T.7.6 Observability and Monitoring

LLM systems require monitoring beyond traditional application metrics. In addition to latency, throughput, and error rates, you need to track token usage (for cost management), output quality (for detecting model degradation), and data drift (for knowing when to retrain). Prometheus and Grafana provide the infrastructure layer, while specialized LLM observability tools like LangSmith, Langfuse, or Phoenix handle trace-level analysis of prompt chains and retrieval quality.

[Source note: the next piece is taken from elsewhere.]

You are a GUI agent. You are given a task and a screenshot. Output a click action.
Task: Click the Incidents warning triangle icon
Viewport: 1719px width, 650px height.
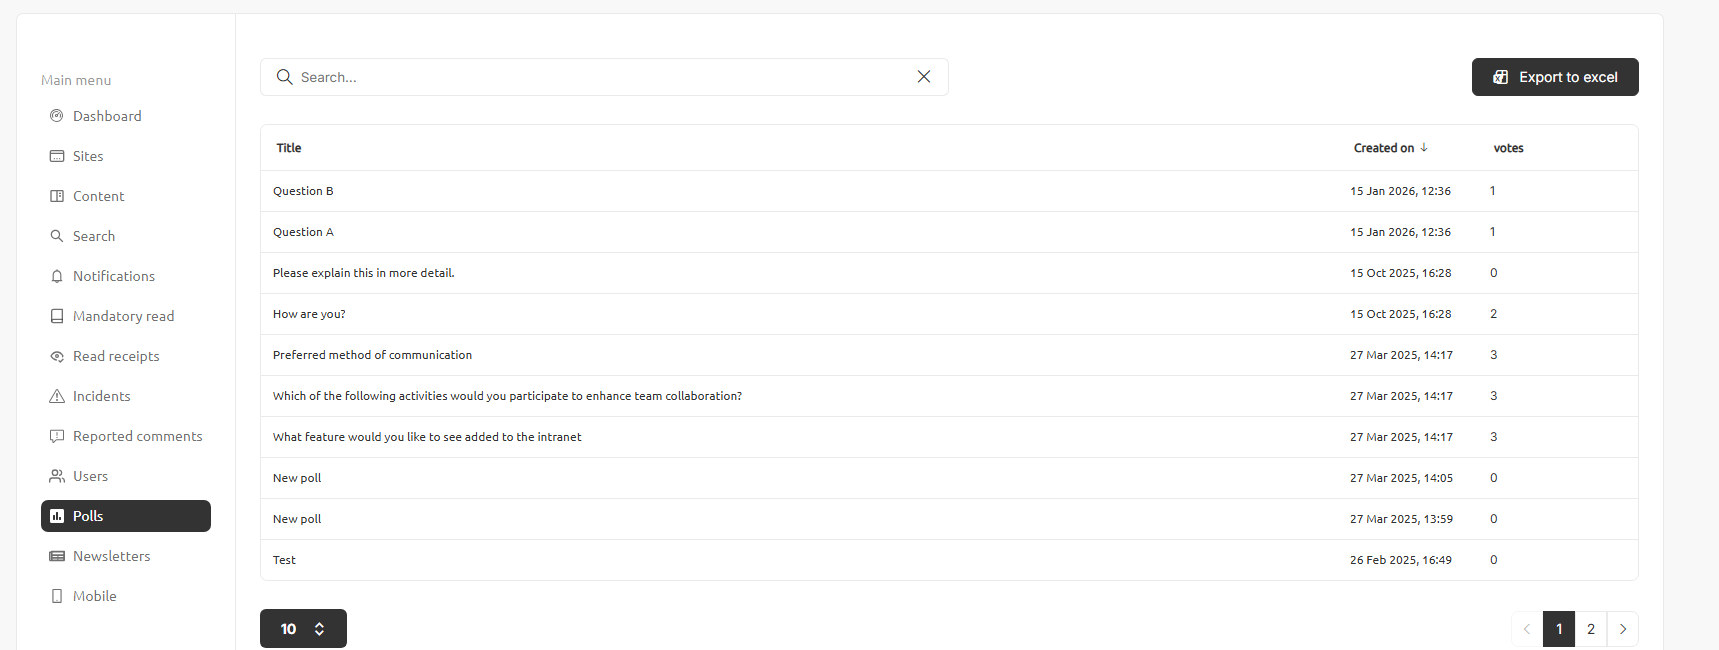pos(57,396)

# Prometheus metrics for LLM serving
from prometheus_client import Counter, Histogram, Gauge, start_http_server

# Request-level metrics
REQUEST_COUNT = Counter(
    "llm_requests_total", "Total LLM requests",
    ["model", "endpoint", "status"]
)
REQUEST_LATENCY = Histogram(
    "llm_request_duration_seconds", "Request latency",
    ["model", "endpoint"],
    buckets=[0.1, 0.5, 1.0, 2.0, 5.0, 10.0, 30.0],
)
TOKENS_GENERATED = Counter(
    "llm_tokens_generated_total", "Total tokens generated",
    ["model"],
)
ACTIVE_REQUESTS = Gauge(
    "llm_active_requests", "Currently processing requests",
    ["model"],
)

# Start metrics endpoint
start_http_server(9090)

# Instrument your serving code
import time

async def serve_request(model_name, prompt):
    ACTIVE_REQUESTS.labels(model=model_name).inc()
    start = time.perf_counter()
    try:
        response = await generate(prompt)
        duration = time.perf_counter() - start

        REQUEST_COUNT.labels(
            model=model_name, endpoint="generate", status="success"
        ).inc()
        REQUEST_LATENCY.labels(
            model=model_name, endpoint="generate"
        ).observe(duration)
        TOKENS_GENERATED.labels(model=model_name).inc(
            response.usage.completion_tokens
        )
        return response
    except Exception as e:
        REQUEST_COUNT.labels(
            model=model_name, endpoint="generate", status="error"
        ).inc()
        raise
    finally:
        ACTIVE_REQUESTS.labels(model=model_name).dec()
Warning

Traditional ML monitoring tools are not sufficient for LLM systems. Input/output data drift detection requires embedding-based methods (not just statistical tests on numeric features), and output quality monitoring requires either automated evaluation with a judge model or structured human feedback loops. Budget for LLM-specific observability from the start; retrofitting it after launch is significantly harder.

Summary

Production LLM systems are distributed systems that require the same rigor as any critical infrastructure: automated pipelines, data validation, CI/CD with quality gates, multi-model serving, and comprehensive observability. Airflow or similar orchestrators coordinate the flow from data ingestion through training to deployment. Great Expectations catches data quality issues before they reach the model. CI/CD pipelines with benchmark evaluation prevent regressions. Multi-model serving architectures handle the reality that production LLM applications depend on several models working in concert. Finally, Prometheus metrics and LLM-specific observability tools provide the visibility needed to maintain reliability at scale. Together with the Databricks platform (Section T.1), Delta Lake storage (Section T.2), Ray compute (Section T.3), and feature stores (Section T.4), these components form a complete infrastructure stack for production LLM applications.